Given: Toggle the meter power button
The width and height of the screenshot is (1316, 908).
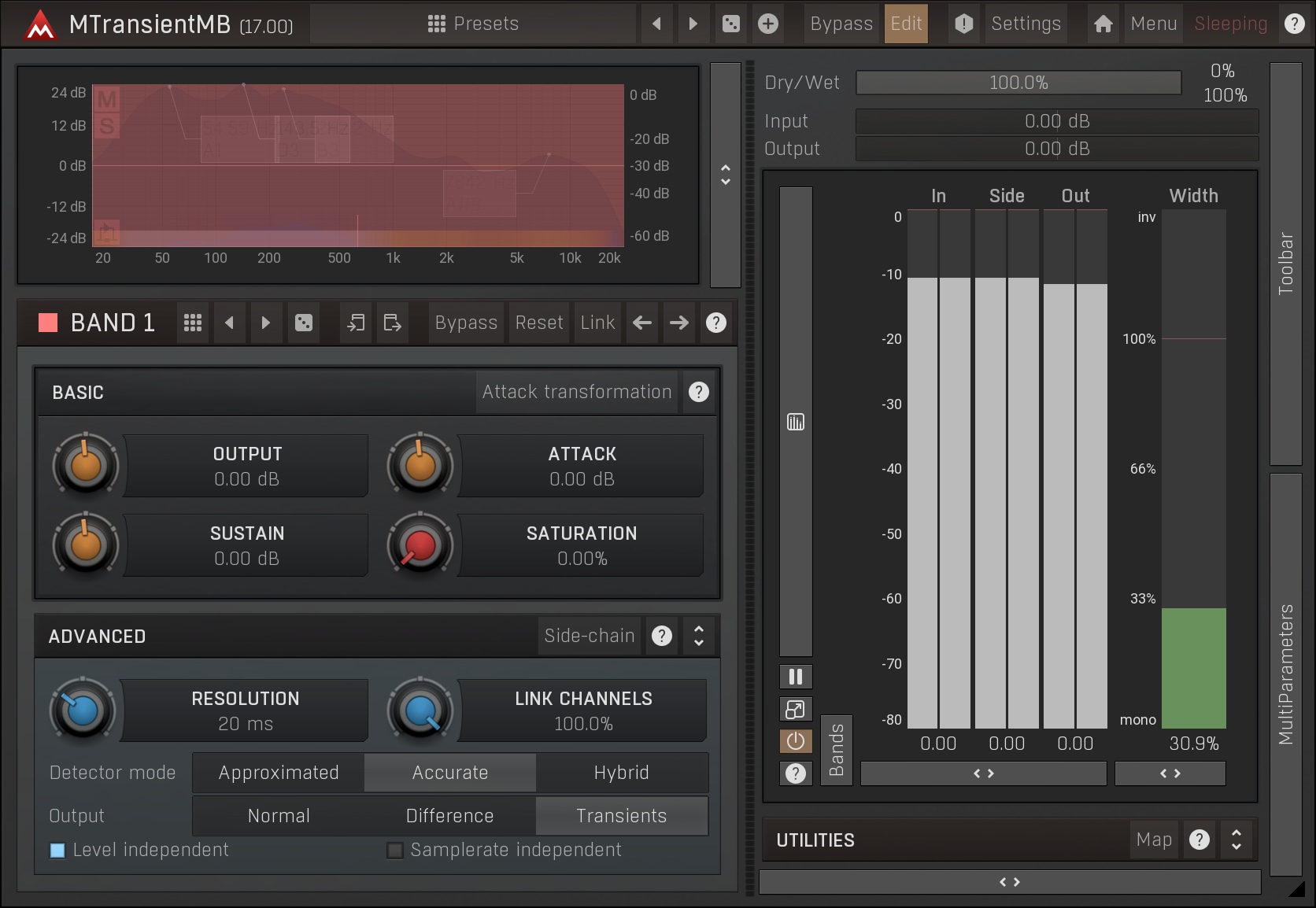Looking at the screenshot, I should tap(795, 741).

==

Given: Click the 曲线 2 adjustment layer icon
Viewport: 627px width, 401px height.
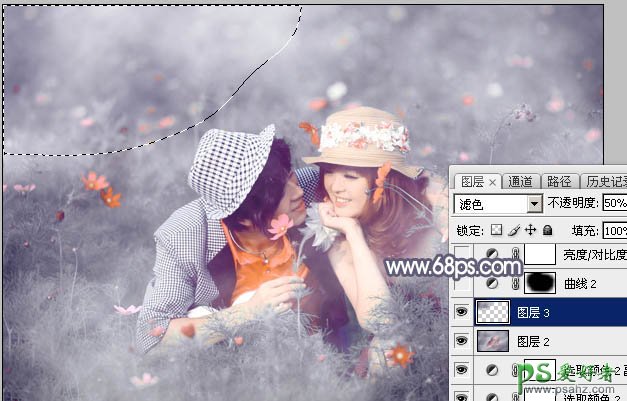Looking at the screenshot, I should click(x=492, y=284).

» **WHAT THIS TASK INVOLVES**
In the preceding material, find each line holding the word "Given" and copy it out.

» **RESPONSE BOX**
Given: Toggle the meter power button
Given: Click the 曲线 2 adjustment layer icon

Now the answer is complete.